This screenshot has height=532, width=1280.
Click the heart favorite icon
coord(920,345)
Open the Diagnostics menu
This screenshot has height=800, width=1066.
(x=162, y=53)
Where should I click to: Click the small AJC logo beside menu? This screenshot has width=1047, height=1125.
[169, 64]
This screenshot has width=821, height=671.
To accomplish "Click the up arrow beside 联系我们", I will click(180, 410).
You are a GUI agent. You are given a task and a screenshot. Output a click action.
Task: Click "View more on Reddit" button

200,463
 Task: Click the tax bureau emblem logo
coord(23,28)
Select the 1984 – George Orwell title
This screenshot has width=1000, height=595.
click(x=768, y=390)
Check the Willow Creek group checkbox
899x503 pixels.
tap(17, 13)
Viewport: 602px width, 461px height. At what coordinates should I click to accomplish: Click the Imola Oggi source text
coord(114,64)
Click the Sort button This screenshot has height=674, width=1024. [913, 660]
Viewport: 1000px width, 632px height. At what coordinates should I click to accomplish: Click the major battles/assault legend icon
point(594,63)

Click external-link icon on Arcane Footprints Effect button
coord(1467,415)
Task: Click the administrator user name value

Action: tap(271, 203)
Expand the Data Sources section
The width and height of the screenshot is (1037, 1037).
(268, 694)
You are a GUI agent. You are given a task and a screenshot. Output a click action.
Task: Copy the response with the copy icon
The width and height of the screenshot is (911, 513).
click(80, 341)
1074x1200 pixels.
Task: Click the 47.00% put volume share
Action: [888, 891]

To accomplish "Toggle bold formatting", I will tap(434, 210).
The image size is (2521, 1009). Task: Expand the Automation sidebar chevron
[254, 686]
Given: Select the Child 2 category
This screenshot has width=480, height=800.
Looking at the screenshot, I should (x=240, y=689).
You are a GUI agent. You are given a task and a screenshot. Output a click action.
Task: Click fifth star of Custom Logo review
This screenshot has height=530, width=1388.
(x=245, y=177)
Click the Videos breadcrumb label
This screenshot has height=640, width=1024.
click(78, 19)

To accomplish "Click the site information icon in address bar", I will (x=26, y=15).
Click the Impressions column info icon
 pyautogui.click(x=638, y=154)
• • •
● **The task**:
From the data, pick out every line that includes "Select".

● **Response**:
Select the 1984 – George Orwell title
Given: Select the Child 2 category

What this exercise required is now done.